WELL that didn’t last long. After the Kick-Ass/Bad Lieutenant double-whammy suggested Nicolas Cage had rediscovered his flair for delivering performances as wigged-out as his barnet, Justice confirms he’s thoroughly settled back into sleepy-eyed, vaguely serviceable movie star mode, the one that stops short of supplying films as varied as National Treasure, Season of the Witch, even Drive Angry (in which he was cast as a vengeance-seeking escapee from Hell) with anything remotely memorable.
That’s too bad, because the only reason to see a bad Nicolas Cage movie – and the generically titled Justice is certainly that – is the sense of anticipation that comes from waiting to see Cage go cuckoo. Denying us that simple pleasure merely reduces Justice to the sort of anonymous, competently made, vaguely silly thriller that any mid-level movie star could carry. What makes this one worse is that it looks suspiciously like a movie that might have been conceived with a post-Taken Liam Neeson in mind.
There’s certainly more than a whiff of Neeson’s particular brand of straight-arrow humourlessness about Cage’s character, though the boost that Neeson’s still-fresh action persona might have given the film is diminished by Cage’s determination to fully embrace his own meek side. He stars as Will Gerard, an idealistic English teacher who handily foreshadows the film’s anti-violence themes by teaching Shakespeare to his inner-city pupils. Alas, when his musician wife Laura (January Jones) is raped and robbed on her way home from rehearsals one night, he soon finds his own beliefs and moral code challenged. Will’s first impulse, naturally, is to see the perpetrator suffer a horrible fate, but he knows he’s too educated and sensible to go all Charles Bronson, even though he doubts the abilities of the police to catch the scum responsible.
A possible solution to these conflicted feelings presents itself while Will is sitting in the hospital waiting room. He’s approached by a suit-wearing skinhead called Simon (Guy Pearce) who not only informs him that he knows who attacked his wife, but offers to take care of him for no financial remuneration, just the promise of reciprocal favour further down the line. Will of course says no, but just as quickly changes his mind, never really questioning how Simon knew to speak to him, why he’s so sure of the identity of his wife’s rapist, or indeed what a mysterious, skinhead-sporting stranger who hangs around hospitals and appears to run a murderous vigilante network might ask of him in the future.
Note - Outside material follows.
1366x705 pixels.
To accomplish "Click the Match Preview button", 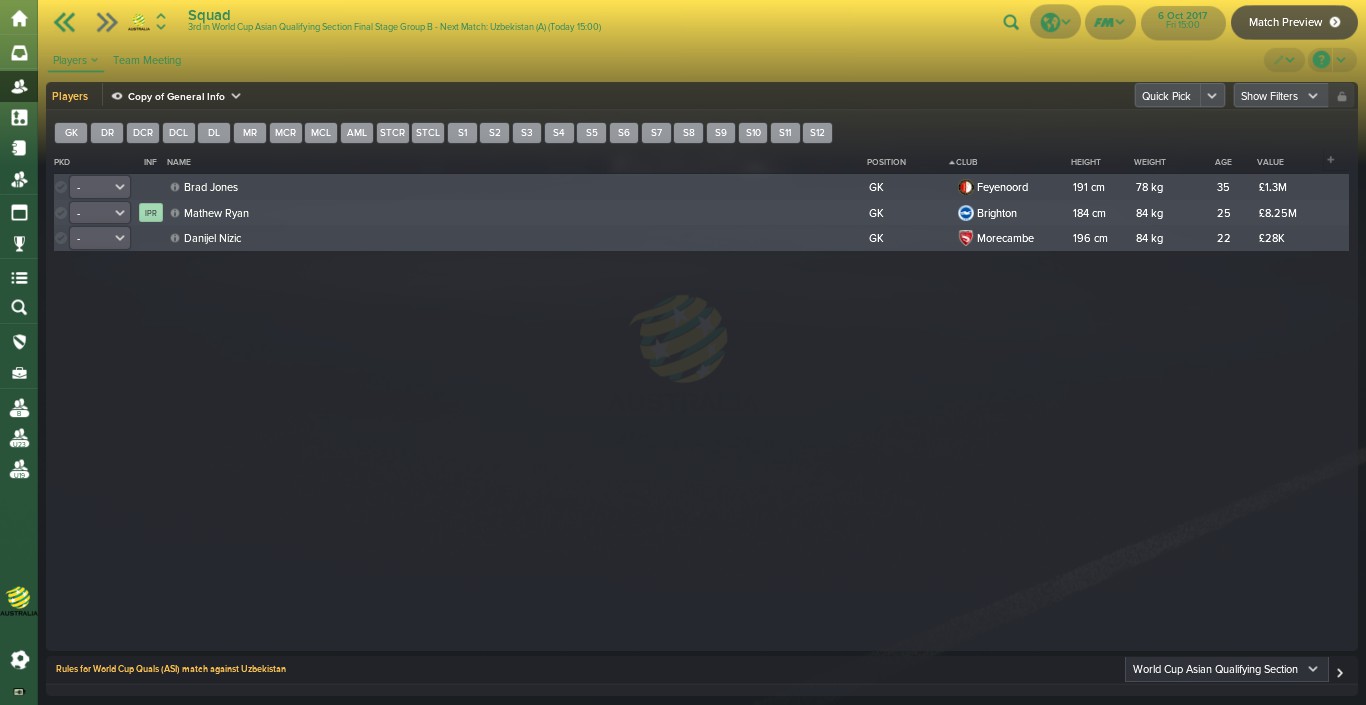I will 1294,22.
When the initial deed is done – leading to the laziest acceptance of a cause of death by movie cops since the opening of The Fugitive – Will tries to settle back into life with his recuperating wife, whom he gently assures never has to worry about testifying in court because her attacker committed suicide. It’s not long, though, before Will starts receiving phone calls from Simon, who exerts a menacing control over him by calmly letting him know that he knows things – personal things – about his life during their conversations. Never mind that said information is the kind of stuff anyone with access to Google could find out if they had a mind to do so. It’s enough to spook Will into agreeing to carry out the tasks required of him.
At first these are just menial, innocuous, if slightly creepy things – like posting a letter or following a woman and her child round the zoo. But sure enough, things start to escalate and Will, who – lest we forget – has already willingly become an accessory to a murder, baulks the moment he’s asked to get his own hands bloody.
As Will finds himself framed and chased by the cops, what follows is a fairly rote paranoid conspiracy thriller that falls into the everyone-is-after-you mould of classics like The Parallax View and Three Days of the Condor. That it has no understanding of what made those kinds of films gripping in the first place is sadly all too evident from the rather laughable 1970s-eque notions about the newspaper business it suddenly adopts. Apparently we’re supposed to buy into the notion that a hard-bitten investigative journalist is about to expose Simon’s organisation to the world, yet the film also wants us to believe that Will can easily wander round the newsroom of said journalist’s employers, chatting to one of his colleagues even after his face has been plastered all over the paper’s front page.
Gaffes like this ensure the sinister organisation at the film’s centre feels more like a method of excusing the chasm-like plot holes than a valid way of exploring its morally equivocal notions of vigilante justice.
It’s not helped by that fact that director Roger Donaldson – an Australian journeyman so vanilla it’s a wonder he’s never made a Bond film – fails to inject the scenes with any urgency. Like Cage, he dials everything down, serving up a mild ride rather than a wild one.